Oil prices are up by over 50% since the end of February, ready for further gains should the situation in the Middle East deteriorate again. Supply is tight and getting tighter by the day.
A fifth of global LNG supply is offline.
The energy sector is once again hot, and commentators are talking about a new supercycle. Investors rushing to oil and gas stocks would be unsurprising, but perhaps some caution is advisable.
Oil prices have made significant gains since the start of the year as the February 28th U.S. and Israeli strikes on Iran and the subsequent closure of the Strait of Hormuz by Iran flipped the oil script overnight, from a “massive” glut to a deepening shortage. This looks like the perfect time to expand in the oil space: prices are up, supply is down, and this state of affairs will continue for at least six months, according to analysts.
Yet, price volatility these days is not the price volatility from thirty years ago. Nowadays, with automated trading, prices can dip and soar on a literal social media post and have often done just that over the last six weeks as President Trump took to his platform, Truth Social, to make announcements about the war. Indeed, Trump’s posts have had greater immediate impact on oil prices than factual reports about the state of supply.
This is an important factor to consider in investment decisions for this commodity supercycle. Another factor to consider, according to Reuters’ Taosha Wong, is the size of the commodity market.
Wong noted in a column this week that the commodity market is small, compared to stocks and bonds, and the redirection of cash flows from financial assets to commodities could have a significant impact on prices—not necessarily favorable for investors because “A relatively small market can absorb only so much new capital before price adjusts.”
Of course, there are always energy stocks and, to be more specific, Big Oil stocks. Hated by many who prioritize net-zero over returns, favored by those who prefer their investments traditional, generating returns, Big Oil has enjoyed a pretty good month. Share prices are up, so are prices, and BP just reported “exceptional” performance in its trading business over the first quarter of the year.
Yet that very same BP also warned that its net debt at the end of March had moved higher than it had been at the end of December 2025, seen at between $25 and $27 billion, from $22 billion at the end of last year. The reason for the rise was the higher need for working capital amid the war-related price volatility.
There are also commodity traders that lost billions from their failure to anticipate the impact of the war between the U.S. and Israel, and Iran. Because the scenario with Iran closing the Strait of Hormuz for tankers has, for years, been considered highly unlikely, no one planned for it. As a result, commodity traders suffered billions in losses because they had bet the wrong way on oil prices.

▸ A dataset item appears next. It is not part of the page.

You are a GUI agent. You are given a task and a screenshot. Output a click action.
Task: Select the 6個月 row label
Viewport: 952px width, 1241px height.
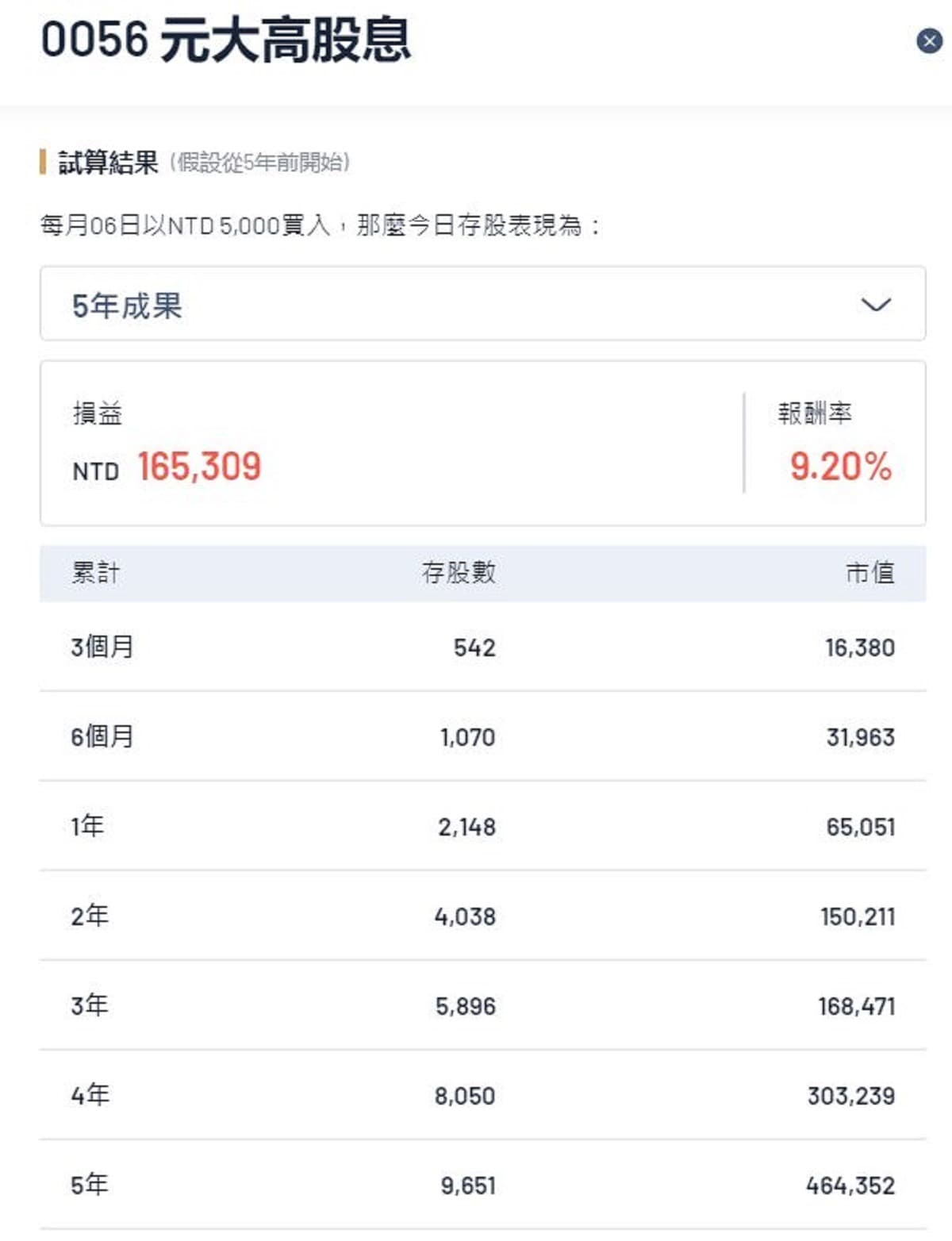tap(102, 737)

“For most participants the situation was a surprise,” said Alexander Franke, head of risk and trading at Oliver Wyman, which recently released an analysis of commodity traders’ recent performance. “Before the war started, there was a strong conviction in the market that prices would fall, and because of the war, they spiked,” Franke explained, as quoted by the Financial Times.
Yet it wasn’t just the wrong bets on financial markets that made commodity majors suffer. They were also caught short by the very literal squeeze on supply that the war caused—and they had to find cargoes to replace that lost supply because they had contractual obligations with clients. That replacement, as the FT noted in its article, came at a steep cost. Again, this was the least expected scenario.

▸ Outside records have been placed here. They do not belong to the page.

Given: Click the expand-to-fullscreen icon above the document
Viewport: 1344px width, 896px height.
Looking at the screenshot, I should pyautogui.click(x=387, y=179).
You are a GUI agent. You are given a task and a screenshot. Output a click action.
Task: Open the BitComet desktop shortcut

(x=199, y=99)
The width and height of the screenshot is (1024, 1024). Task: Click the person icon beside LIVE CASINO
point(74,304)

There is one more factor detailed by Reuters’ Wong that would be worth considering. Positive convexity, originally referring to bond prices and how they tend to rise when yields fall more than they fall when yields rise, could also be applied to oil and gas. Because oil and gas are physical commodities, and moreover, they are vital commodities for any economy, any disruption in supply would immediately lead to higher prices, Wong explains. In her own words, “Price upside is often much larger than downside.”

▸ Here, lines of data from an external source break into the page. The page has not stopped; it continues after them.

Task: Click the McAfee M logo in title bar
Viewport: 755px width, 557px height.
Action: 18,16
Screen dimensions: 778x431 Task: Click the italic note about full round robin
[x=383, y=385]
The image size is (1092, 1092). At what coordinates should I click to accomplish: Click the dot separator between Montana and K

Still, markets turn on a dime or a social media post. This week, for instance, oil prices have actually declined despite the fact that a U.S. naval blockade on Iranian tanker traffic would mean even tighter global supply, which should be bullish for prices. But prices are weakening on hopes—hopes that talks would resume and result in peace, even if the physical supply problem would take months to solve. But markets, after all, are not a rational place.